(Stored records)
________________________________________

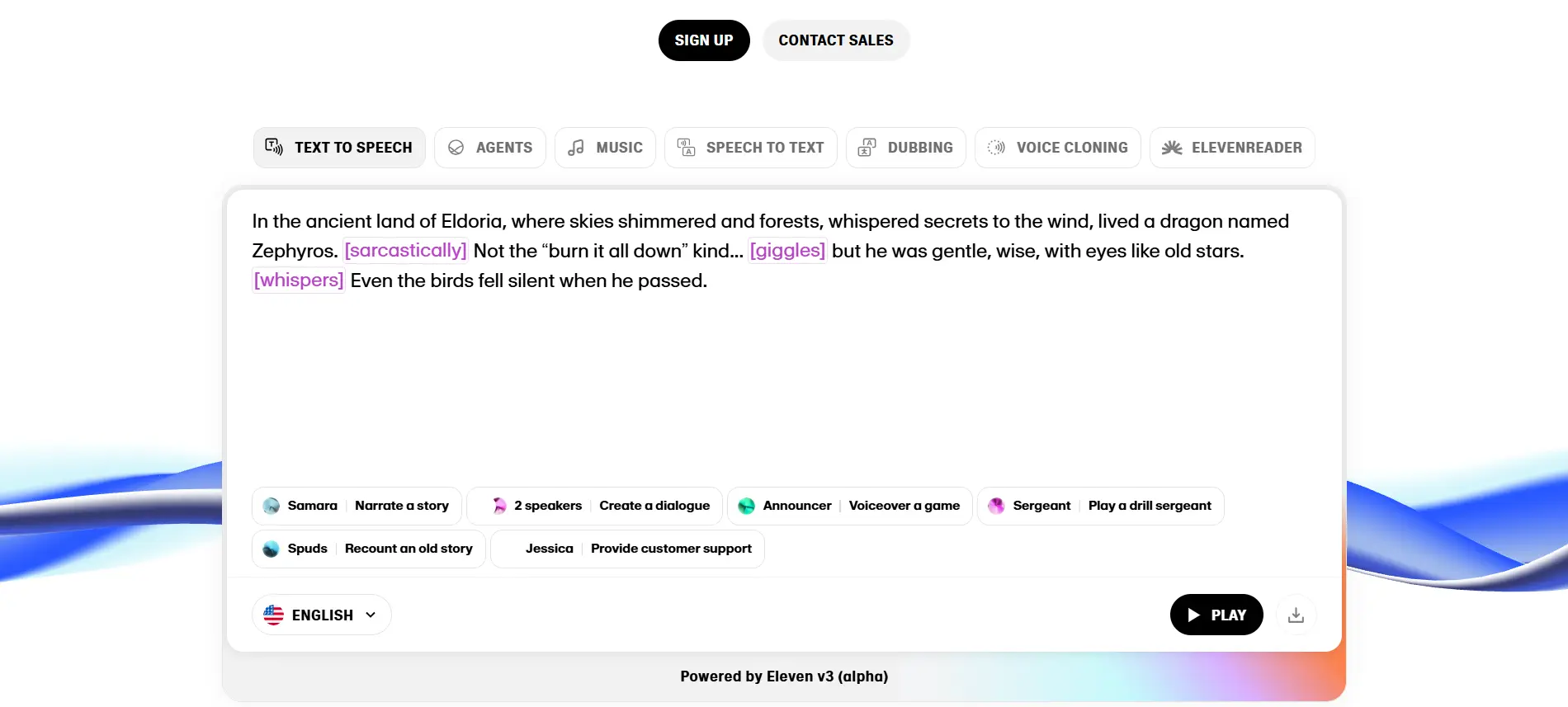Open the English language dropdown
Image resolution: width=1568 pixels, height=707 pixels.
click(x=322, y=615)
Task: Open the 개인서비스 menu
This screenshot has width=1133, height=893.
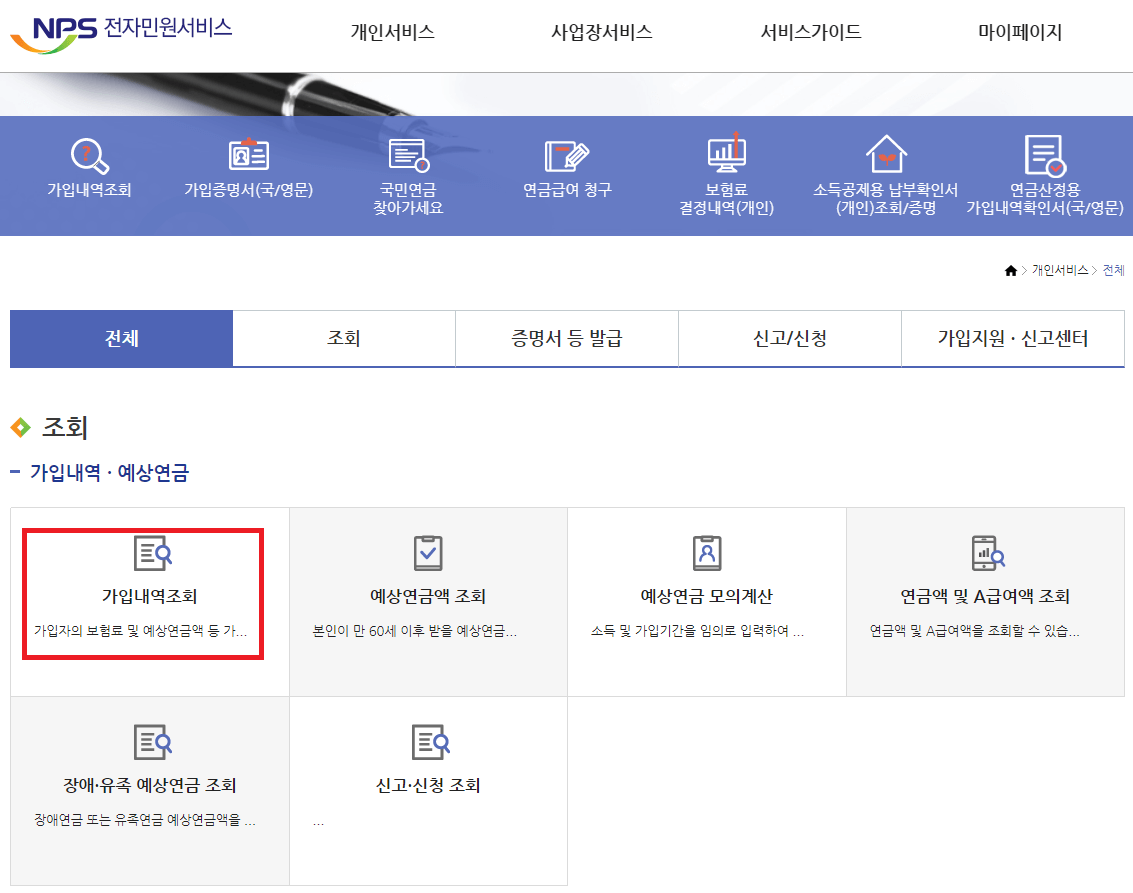Action: tap(392, 31)
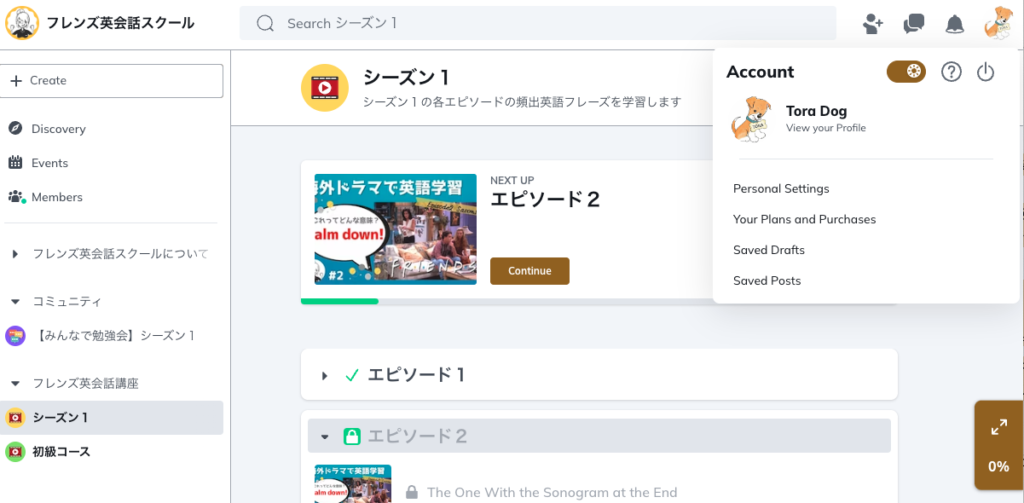
Task: Expand フレンズ英会話スクールについて in sidebar
Action: click(x=15, y=254)
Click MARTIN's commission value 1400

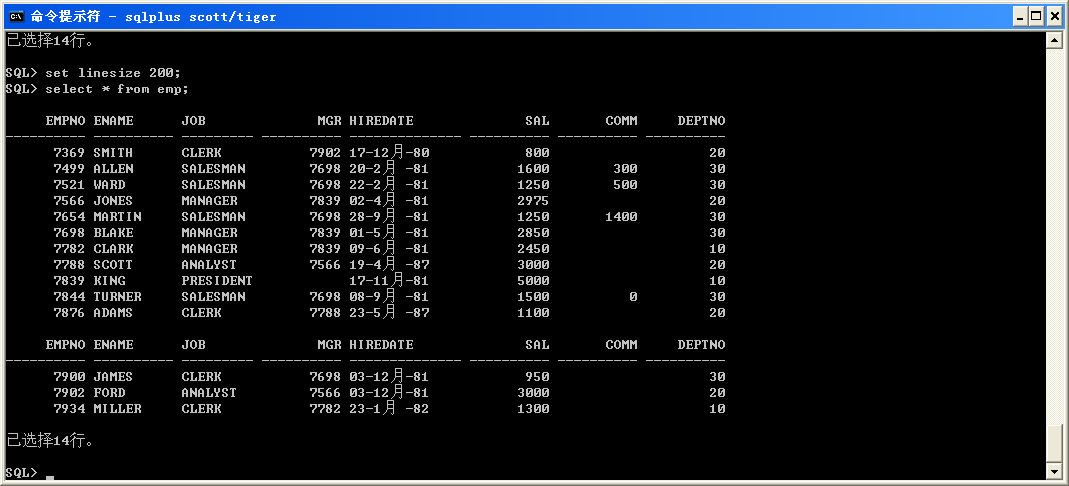click(x=621, y=217)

________________________________________

[WORK TO COMPLETE]
Set the pictures aside and restate word for word only the lines from the line containing "Task: Open the 개인서비스 menu" through the end of the entries above, both included.

[WRITTEN REPLY]
Task: Open the 개인서비스 menu
This screenshot has width=1133, height=893.
Action: tap(392, 31)
Task: Expand フレンズ英会話スクールについて in sidebar
Action: click(x=15, y=254)
Click MARTIN's commission value 1400

click(x=621, y=217)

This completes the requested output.